Task -
Copy out the lines from the one containing "This screenshot has width=500, height=405." through the one containing "(x=43, y=657)", replacing "floppy icon" with "disk icon" and changing nothing else.

Extracted data -
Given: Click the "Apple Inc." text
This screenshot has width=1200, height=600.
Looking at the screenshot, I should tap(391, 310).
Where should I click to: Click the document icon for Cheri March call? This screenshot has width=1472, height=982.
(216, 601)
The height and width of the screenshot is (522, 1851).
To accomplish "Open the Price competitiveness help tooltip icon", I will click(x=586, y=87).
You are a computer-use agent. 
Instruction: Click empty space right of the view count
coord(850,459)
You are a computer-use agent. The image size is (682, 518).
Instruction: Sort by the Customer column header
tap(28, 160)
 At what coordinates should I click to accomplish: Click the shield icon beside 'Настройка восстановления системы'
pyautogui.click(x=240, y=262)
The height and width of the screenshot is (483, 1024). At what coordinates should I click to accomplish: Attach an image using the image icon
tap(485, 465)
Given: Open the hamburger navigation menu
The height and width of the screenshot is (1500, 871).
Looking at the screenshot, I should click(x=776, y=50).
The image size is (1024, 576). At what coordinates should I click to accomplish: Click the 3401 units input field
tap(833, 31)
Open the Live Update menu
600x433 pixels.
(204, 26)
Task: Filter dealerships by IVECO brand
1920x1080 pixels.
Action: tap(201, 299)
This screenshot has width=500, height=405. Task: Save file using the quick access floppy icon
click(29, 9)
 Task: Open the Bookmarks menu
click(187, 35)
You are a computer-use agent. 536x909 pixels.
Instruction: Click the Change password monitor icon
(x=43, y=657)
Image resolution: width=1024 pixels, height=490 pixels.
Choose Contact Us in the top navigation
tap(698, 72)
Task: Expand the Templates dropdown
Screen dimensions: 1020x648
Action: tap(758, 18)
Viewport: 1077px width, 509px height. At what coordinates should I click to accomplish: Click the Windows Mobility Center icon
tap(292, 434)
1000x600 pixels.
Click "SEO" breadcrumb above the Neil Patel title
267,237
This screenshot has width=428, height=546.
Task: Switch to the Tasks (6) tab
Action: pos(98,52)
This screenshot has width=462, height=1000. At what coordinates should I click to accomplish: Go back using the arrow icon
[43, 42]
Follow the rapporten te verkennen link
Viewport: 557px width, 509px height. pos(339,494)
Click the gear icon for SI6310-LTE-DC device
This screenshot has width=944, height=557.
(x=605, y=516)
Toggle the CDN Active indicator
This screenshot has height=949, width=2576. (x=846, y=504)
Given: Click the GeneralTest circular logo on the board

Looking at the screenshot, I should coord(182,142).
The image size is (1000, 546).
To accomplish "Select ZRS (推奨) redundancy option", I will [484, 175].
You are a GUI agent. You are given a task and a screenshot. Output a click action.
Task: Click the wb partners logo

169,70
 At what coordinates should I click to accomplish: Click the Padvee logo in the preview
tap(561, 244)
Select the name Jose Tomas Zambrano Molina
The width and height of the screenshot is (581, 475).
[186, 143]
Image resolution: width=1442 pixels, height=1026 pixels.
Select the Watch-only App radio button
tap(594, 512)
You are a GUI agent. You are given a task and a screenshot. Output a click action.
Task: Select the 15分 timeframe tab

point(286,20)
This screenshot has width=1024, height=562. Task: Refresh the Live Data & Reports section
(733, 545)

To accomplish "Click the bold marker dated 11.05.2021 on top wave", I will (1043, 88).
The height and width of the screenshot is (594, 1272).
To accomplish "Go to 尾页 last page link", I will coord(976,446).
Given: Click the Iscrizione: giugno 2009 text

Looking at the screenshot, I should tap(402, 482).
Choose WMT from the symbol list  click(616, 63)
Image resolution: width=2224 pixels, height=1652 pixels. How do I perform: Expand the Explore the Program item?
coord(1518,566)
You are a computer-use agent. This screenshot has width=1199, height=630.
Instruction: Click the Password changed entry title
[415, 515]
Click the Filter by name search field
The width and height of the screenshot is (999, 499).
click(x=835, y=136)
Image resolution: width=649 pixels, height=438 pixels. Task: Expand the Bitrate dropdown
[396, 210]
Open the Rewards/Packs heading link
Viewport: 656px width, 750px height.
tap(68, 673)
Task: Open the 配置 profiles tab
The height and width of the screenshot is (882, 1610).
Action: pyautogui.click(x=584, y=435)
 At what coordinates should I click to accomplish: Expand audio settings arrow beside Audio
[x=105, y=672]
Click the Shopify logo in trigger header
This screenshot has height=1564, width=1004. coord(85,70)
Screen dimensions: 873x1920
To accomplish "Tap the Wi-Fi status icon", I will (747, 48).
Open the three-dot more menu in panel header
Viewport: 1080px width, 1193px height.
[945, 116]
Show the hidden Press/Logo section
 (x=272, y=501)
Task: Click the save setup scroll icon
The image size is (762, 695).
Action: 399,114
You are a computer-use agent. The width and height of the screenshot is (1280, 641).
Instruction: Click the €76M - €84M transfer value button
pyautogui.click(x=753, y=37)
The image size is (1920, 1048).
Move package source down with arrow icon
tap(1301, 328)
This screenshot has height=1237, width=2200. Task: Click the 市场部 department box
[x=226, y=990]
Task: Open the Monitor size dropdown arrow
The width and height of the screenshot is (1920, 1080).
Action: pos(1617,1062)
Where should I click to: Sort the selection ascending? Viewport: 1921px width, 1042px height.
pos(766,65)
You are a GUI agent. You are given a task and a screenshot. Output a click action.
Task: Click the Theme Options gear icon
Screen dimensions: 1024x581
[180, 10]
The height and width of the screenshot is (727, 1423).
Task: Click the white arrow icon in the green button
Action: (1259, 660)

Output -
This screenshot has width=500, height=405. Task: Save file using the quick access disk icon
click(29, 9)
 Task: Open the Bookmarks menu
click(187, 35)
You are a computer-use agent. 536x909 pixels.
Instruction: Click the Change password monitor icon
(x=43, y=657)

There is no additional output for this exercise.